Rétablir l'équilibre

« Le parage préventif permet de rééquilibrer les aplombs et ainsi de prévenir les boiteries » explique Pascal Baud, pareur pour la Sarl GDS39, une filiale du groupement de défense sanitaire du Jura. L'intervention a lieu en amont des problèmes de boiteries, et son rôle est de les éviter. « Mon travail consiste à rééquilibrer les appuis, en redonnant au pied sa forme initiale. Cela consiste à ramener dans un premier temps la muraille à 7,5 cm (entre le poil et l’extrémité du sabot). Sur les postérieurs la référence est l’onglon interne : je ramène l’onglon externe à la même hauteur, de manière à ce que le poids de la vache se répartisse harmonieusement sur toute la surface du pied, dans l’axe du membre. »

« En cas de boiterie, je soulage la partie douloureuse en allégeant l’appui… cela peut aller jusqu’à la pose d’une talonnette en bois dans les cas extrêmes. » Pour réaliser ces opérations, le pareur dispose d’un outil de travail irremplaçable, la cage de contention.
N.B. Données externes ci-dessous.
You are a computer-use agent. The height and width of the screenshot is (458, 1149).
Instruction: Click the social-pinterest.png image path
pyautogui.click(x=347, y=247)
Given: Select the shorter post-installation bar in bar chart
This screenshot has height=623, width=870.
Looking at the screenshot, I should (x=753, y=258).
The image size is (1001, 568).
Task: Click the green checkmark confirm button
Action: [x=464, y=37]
Elle immobilise la vache et permet de manipuler ses membres sans crainte de blessures, ni pour l’opérateur, ni pour l’animal. « Une bonne cage de contention, bien placée, c’est 50% du parage », assure Pascal Baud. « La place est importante, car pour y conduire la vache, il ne faut pas qu’elle se sente coincée. Dans les grands troupeaux, on a de plus en plus de mal à contenir les animaux. » Une fois la vache en place, un système de sangles permet de relever le membre postérieur et de l’immobiliser. Le pareur commence par nettoyer rapidement le pied puis rééquilibre les onglons à la rénette.

 


Problèmes de pieds : Panaris, fourchet ou dermatite ? 
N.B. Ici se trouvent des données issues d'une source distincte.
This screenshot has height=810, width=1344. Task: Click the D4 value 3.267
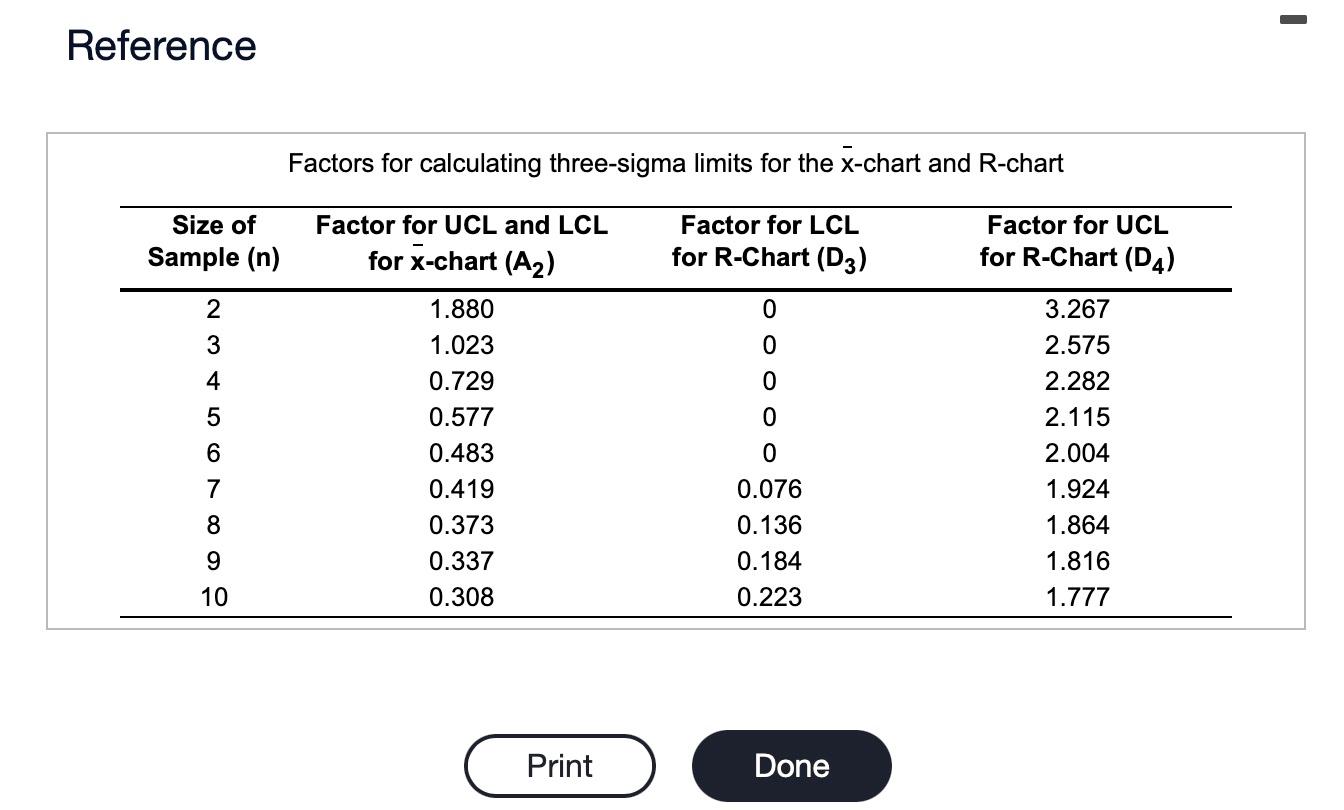1077,309
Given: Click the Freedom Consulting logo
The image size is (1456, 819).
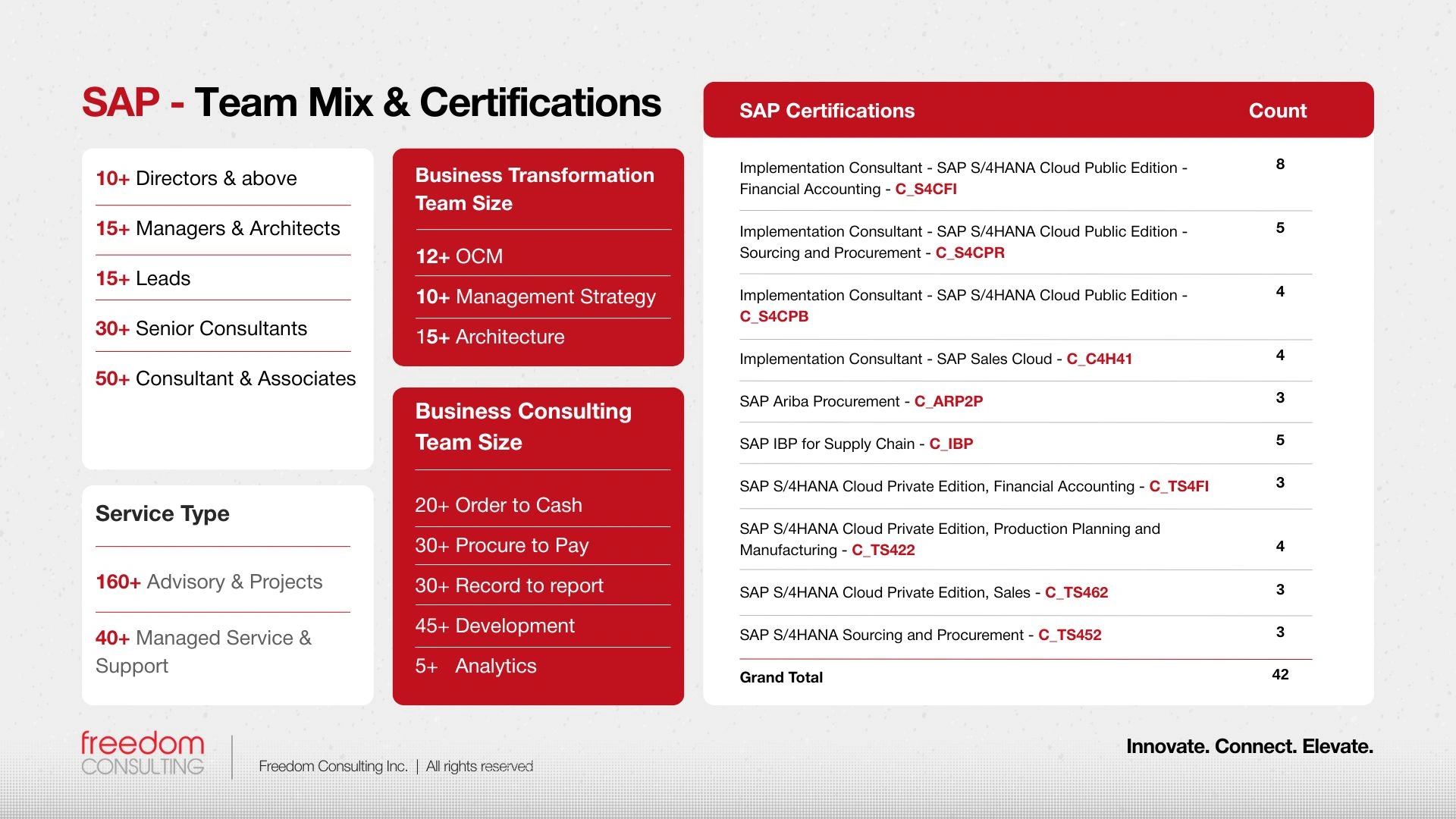Looking at the screenshot, I should click(x=143, y=753).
Plusieurs pathologies peuvent être la cause infectieuse de la boiterie. Il s'agit du panaris interdigité, du fourchet et de la dermatite digitale. Ces infections peuvent d’ailleurs se conjuguer.

Les signes classiques du panaris interdigité sont le gonflement de la patte au-dessus des onglons et la douleur aiguë. Il peut y avoir une fissure de la peau et un écoulement de pus. L’odeur est très caractéristique. En général, le panaris interdigité est associé à des conditions d'humidité et d’hygiène insuffisante, ainsi qu'aux surfaces rugueuses. Les bactéries pénètrent par la fissure de la peau ou par le sabot et infectent la patte. Les antibiotiques permettent en général de résoudre le problème, mais la plupart des cas non traités se résolvent en une semaine environ. Le système immunitaire réussit à éliminer la bactérie. On peut prévenir le panaris interdigité en maintenant les vaches propres, au sec avec une litière suffisamment abondante. La taille des onglons et les pédiluves effectués systématiquement sont également très efficaces.

Le fourchet s'appelle aussi la dermatite interdigitée du bovin. Habituellement, il se produit au début de la lactation, probablement en raison du stress que provoque le vêlage et des modifications de la configuration de la distribution du poids sur les onglons des pattes postérieures suite au vêlage. Les vaches présentant cette infection peuvent se tenir sur la pointe du sabot ou boiter de façon visible. Du pus blanc ou grisâtre dont l'odeur ressemble à celle du lait caillé peut s'écouler de la région affectée de la peau. Les antibiotiques n'ont qu'une efficacité modérée. Les pédiluves, la taille corrective des onglons, les pansements topiques, l'enveloppement du pied et le port de bottes de protection peuvent aider à la rémission.

Le piétin-fraise (dermatite digitale) est une maladie qui apparaît comme une plaque rougie juste au-dessus de la fente interdigitale de l'onglon. La lésion progresse jusqu'à ce qu'elle présente des projections coniques saillantes portant des papilles noires (ressemblant à des poils) qui se prolongent de 10 à 15 cm de la surface (phase de la verrue velue). Le piétin-fraise est très douloureux pour la vache. Les pédiluves, les aérosols et les pansements topiques fonctionnent bien. Il faut un long traitement continuel pour l'éliminer. La dermatite digitale a tendance à devenir chronique chez une vache individuelle ou un troupeau. Si vous n'avez pas ce problème, une politique de troupeau isolé constitue la meilleure défense possible contre cette infection.